Judging by recent parent surveys and interviews with local families, anything that lifts the fog will be welcome. Parent math surveys, recently developed by the CEC, reflect parent frustration. “I find TERC confusing. I would like to understand more about TERC so I can work with my child at home using the same methods,” wrote a P.S. 89 parent.

 

 

“Tell us how you teach basic concepts so we can help with homework,” wrote another.

Others were more hostile. “I’m totally unhappy with your philosophy. It’s extremely confusing and overdone,” a parent wrote, “I don’t understand why you complicate simple math.”

Still, many of their kids seem to be getting it. On the surveys at P.S. 89, many parents said their children need little help with their math homework.

Damien Gray, father of a P.S. 234 4th grader, said he has grown to like TERC because his son, (“not an exceptional math student”) did well on the state test. “His ability to learn conceptual thinking has really paid off,” Gray said.

Other parents say they are impressed by their children’s degree of understanding and the sophisticated vocabulary. “My daughter likes the math,” said Heather Johnson, mother of a P.S. 89 2nd grader. “She really enjoys some of the activities. And some of the things I see her doing with numbers are very impressive.”

So why do parents get so upset? “Some of it is a parent education issue,” said Maggie Siena, P.S. 150 principal and a former P.S. 234 teacher. “We’re getting our message out better.” She said math workshops at local schools allow teachers to demonstrate how basic skills are taught, sometimes with parents playing math games in the classroom. (Games are a common feature of the curriculum.)

At P.S. 150, students are exposed to traditional methods, Siena said, but in higher grades. “Second graders don’t understand place value. If you don’t get it you take a big step away from making sense and make really big errors,” she said.

Elizabeth Sweeney, assistant principal at P.S. 234, agrees, saying the schools never “walked away” from expecting students to know basic facts. But, she insisted, there are misconceptions that traditional algorithms are quicker and more efficient. Children who do arithmetic by stacking often make mistakes, she said, and without a deeper understanding of numbers, they don’t recognize why wrong answers don’t make sense.

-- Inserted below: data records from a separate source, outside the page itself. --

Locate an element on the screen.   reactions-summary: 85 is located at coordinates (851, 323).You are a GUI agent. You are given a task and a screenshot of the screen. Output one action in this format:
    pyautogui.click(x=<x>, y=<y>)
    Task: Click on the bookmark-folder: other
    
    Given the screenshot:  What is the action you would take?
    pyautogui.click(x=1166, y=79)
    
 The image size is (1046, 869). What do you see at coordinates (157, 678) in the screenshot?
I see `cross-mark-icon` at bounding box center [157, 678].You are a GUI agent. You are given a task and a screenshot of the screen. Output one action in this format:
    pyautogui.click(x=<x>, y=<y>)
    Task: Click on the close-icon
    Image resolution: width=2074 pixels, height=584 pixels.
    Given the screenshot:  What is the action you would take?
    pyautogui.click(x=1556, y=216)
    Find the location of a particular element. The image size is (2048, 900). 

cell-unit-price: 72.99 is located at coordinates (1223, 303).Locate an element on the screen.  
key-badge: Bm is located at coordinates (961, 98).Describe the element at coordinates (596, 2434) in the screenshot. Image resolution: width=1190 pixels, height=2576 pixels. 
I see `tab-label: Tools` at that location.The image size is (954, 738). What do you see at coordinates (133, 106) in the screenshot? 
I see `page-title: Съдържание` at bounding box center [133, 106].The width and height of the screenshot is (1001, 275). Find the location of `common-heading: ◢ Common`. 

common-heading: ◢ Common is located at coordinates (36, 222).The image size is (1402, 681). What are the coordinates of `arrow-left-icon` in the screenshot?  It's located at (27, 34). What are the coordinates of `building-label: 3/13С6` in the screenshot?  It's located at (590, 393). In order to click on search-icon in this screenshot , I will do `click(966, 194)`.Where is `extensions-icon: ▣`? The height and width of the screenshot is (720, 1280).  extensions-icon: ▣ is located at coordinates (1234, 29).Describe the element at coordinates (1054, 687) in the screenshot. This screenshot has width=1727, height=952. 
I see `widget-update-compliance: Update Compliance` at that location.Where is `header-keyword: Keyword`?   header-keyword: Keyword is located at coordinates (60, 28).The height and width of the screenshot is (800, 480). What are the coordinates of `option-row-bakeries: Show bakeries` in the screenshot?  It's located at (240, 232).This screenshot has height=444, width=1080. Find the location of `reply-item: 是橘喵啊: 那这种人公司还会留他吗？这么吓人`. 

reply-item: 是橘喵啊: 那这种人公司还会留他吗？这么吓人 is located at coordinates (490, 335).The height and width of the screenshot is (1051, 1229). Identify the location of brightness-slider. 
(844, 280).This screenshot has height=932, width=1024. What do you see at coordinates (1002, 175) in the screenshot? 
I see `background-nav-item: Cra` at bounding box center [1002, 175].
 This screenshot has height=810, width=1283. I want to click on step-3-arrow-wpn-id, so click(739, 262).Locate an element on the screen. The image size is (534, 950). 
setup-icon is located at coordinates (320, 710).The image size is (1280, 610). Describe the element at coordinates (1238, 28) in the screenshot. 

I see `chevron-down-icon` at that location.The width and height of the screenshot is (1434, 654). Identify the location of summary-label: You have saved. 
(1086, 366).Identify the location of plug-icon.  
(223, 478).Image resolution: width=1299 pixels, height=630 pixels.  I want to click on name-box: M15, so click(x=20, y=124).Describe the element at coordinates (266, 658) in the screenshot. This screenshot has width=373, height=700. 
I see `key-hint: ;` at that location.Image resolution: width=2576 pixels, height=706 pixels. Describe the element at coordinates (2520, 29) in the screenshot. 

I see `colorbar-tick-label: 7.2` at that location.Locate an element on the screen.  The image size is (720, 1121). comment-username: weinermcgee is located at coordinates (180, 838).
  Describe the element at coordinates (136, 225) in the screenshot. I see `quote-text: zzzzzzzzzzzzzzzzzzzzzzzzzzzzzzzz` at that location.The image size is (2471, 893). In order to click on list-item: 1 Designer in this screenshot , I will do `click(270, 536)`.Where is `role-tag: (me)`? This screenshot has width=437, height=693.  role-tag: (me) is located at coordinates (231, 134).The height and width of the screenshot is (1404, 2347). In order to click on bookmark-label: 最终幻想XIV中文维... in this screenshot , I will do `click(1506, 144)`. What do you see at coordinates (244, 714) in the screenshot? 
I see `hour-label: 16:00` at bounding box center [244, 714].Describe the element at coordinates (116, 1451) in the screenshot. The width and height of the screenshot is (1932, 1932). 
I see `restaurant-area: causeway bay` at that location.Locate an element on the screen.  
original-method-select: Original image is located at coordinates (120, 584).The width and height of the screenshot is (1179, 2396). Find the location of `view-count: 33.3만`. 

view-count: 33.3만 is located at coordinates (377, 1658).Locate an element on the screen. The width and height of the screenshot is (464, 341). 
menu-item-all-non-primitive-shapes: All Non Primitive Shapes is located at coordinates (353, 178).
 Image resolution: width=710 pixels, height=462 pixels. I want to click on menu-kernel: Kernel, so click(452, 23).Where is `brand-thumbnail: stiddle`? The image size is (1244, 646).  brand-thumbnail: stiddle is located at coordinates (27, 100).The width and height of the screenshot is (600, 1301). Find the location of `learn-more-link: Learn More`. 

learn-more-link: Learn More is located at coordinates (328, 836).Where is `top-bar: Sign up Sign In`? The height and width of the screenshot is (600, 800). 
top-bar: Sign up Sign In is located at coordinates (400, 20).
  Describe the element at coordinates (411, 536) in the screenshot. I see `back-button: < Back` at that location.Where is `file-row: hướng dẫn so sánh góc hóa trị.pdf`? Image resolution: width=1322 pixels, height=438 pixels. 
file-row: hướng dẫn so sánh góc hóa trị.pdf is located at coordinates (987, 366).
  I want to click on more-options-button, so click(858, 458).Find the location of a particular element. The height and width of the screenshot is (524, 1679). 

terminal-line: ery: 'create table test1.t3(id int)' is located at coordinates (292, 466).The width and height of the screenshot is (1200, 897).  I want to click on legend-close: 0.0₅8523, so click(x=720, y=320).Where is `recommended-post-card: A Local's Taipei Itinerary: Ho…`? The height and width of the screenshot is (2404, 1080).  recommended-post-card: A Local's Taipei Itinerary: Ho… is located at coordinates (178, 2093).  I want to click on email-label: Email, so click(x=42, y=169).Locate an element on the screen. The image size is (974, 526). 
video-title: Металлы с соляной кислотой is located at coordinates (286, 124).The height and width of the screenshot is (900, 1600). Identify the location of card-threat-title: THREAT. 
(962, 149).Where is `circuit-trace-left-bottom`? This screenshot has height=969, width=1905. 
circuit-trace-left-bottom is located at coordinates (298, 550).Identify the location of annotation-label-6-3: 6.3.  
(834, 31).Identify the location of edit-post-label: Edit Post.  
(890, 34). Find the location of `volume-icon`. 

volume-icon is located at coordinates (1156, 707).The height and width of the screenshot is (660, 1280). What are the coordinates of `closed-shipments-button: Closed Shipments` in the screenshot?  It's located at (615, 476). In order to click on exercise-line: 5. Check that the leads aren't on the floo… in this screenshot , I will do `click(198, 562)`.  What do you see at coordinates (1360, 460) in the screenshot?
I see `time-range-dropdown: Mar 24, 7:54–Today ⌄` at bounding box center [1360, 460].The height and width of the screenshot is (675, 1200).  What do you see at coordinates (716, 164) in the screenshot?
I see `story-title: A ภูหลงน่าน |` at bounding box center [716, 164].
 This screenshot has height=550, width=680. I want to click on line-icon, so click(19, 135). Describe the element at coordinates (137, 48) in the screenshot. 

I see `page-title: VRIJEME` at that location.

“That ‘carry the one’ has an error rate that’s unbelievable,” she said.

 

District officials point to high math scores at schools that use the TERC curriculum. In fact, only schools that score high on the state tests can choose TERC. Other city schools must use a curriculum called Everyday Math.

“The fact is in District 2 our kids are learning math like champs. Our scores are extraordinary,” said Daria Rigny, District 2 superintendent.

But the whispers in the schoolyards are that the high scores owe much to the widespread use of tutors.

“If you just studied TERC and took the test for Stuyvesant you wouldn’t be prepared. The only way is to be tutored,” said Jonathan Levine, the father of one current and two former P.S. 234 students. He says this makes two tracks, those who tutor and those who don’t.

One math tutor who works with many Downtown kids said most of her students are 4th and 5th graders whose parents worry that they will be unprepared for state tests and middle school. “They don’t even tell me what it is they want them to learn. They just say ‘could you teach them the math that I learned?”’  The tutor, who did not want to be identified, said some kids do struggle with TERC. “They try to show me how they solve problems in their classes and half the time they don’t understand it.”

Many parents, like Lisa Viscardi, mother of a 5th grader and a 2nd grader at P.S. 89, straddle a middle ground. She finds her children’s math homework, “extremely confusing” but likes that her daughters are doing well, without tutors.

She believes that the school has been adjusting its approach, however, and that her younger daughter is learning more efficient methods.

“She seems to be getting right to the shortcut. She doesn’t draw those big stupid diagrams anymore,” she said.